Evet. Daha keşfedilmemiş pek çok eserin olduğunu düşünüyorum. 3 bin 700 yıllık olan piramit, başka bir piramidin temeli olarak yapılabileceği üzerinde düşünüyoruz şu an. Aynı zamanda Mısır'da Kahire'nin içinde mumyalar ve yapıların altında bazı tarihi eserlere ulaşıyoruz. Bu çalışmalarımız devam ediyor.

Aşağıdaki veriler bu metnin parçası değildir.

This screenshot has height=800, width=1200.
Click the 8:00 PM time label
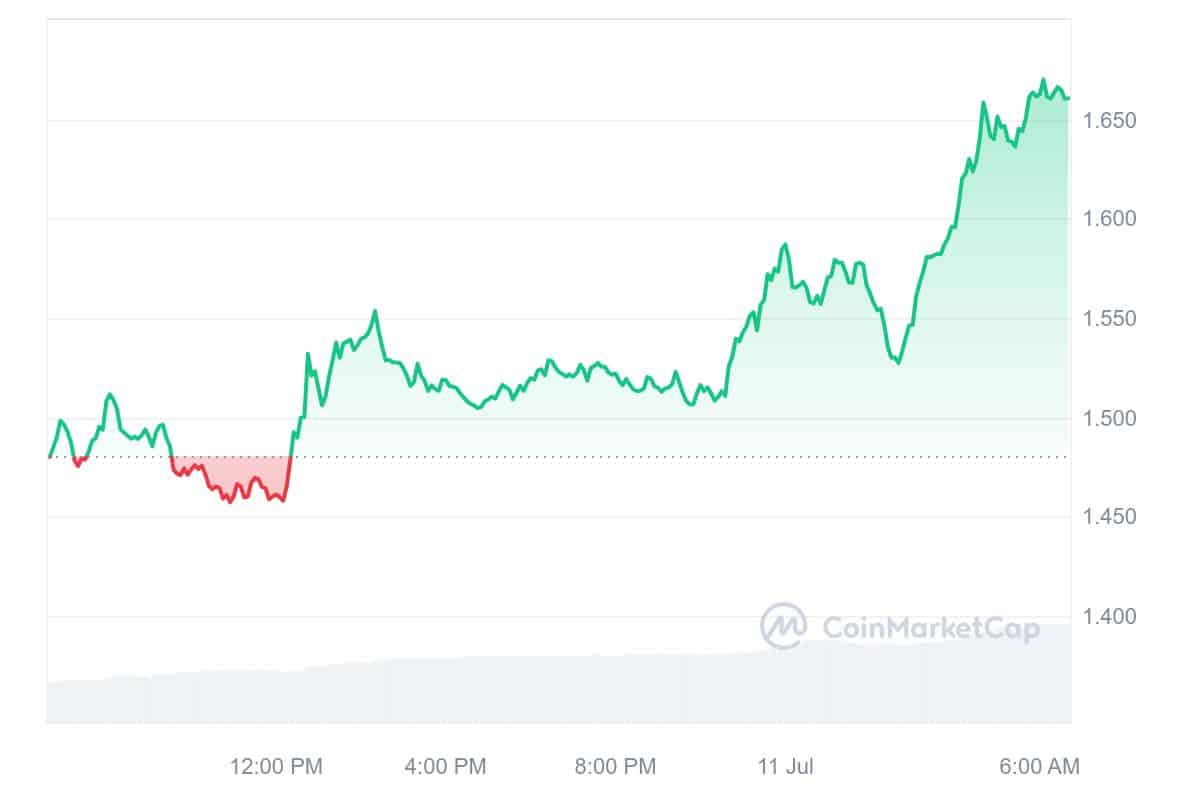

Elbette... İskenderiye'de Mısır Kraliçesi Kleopatra'nın ve Romalı komutan Marcus Antonius'nın olduğuna inanıyorum. Bu konuda büyük kanıtlarım var. Sizin de ifade ettiğiniz gibi daha öncesinde yapılmış çalışmalarımız var. Aynı zamanda Krallar Vadisi'nin yanındaki tapınakta Tutankhamun'un eşinin olduğunu düşünüyorum. Bir de basamaklı ilk piramitleri yani ilk piramitlerin en iyi örneğini yapan ünlü mimar Imhotep'in çalışmalarına da devam ediyoruz. Bunları ortaya çıkarabilirsek Mısır'daki en büyük arkeolojik keşfi yapmış olacağız.
Her ülkenin efsaneleri ve merak ettiği şeyler var. Ama insanlar daha çok mumyaların ve firavunların büyülü olduğuna inanıyor. Mısır piramitleri için Khufu ve piramidin işçileri hakkında her zaman yeni bilgilere ulaşacağımızı düşünüyorum. Çünkü her sene bizi şaşırtan bir bilgi ortaya çıkıyor.
Türkiye, Meksika, Peru, Ürdün, Çin gibi ülkeler kazı çalışmaları konusunda başarılı. Tabi en önemlisi bulduklarını koruyup, eserleri kayıt altına almaları. Buna yoğunlaşırlarsa daha da başarılı hale gelirler.
Evet. Geçtiğimiz yıl Efes’i ziyaret etmiştim ama Türkiye'deki çalışmaları yakından takip etme imkanım pek olmadı. O zamanlar Avusturyalı bir ekip kazı çalışmaları yapıyordu. Elle yapılan kazıların dışında büyük iş makineleriyle çalıştıklarını gördüm. Bu beni çok rahatsız etmişti.Çünkü bu tür çalışmalarda çok hassas olunmalı. Tüm arkeolojik kazılarda buna dikkat edilmeli.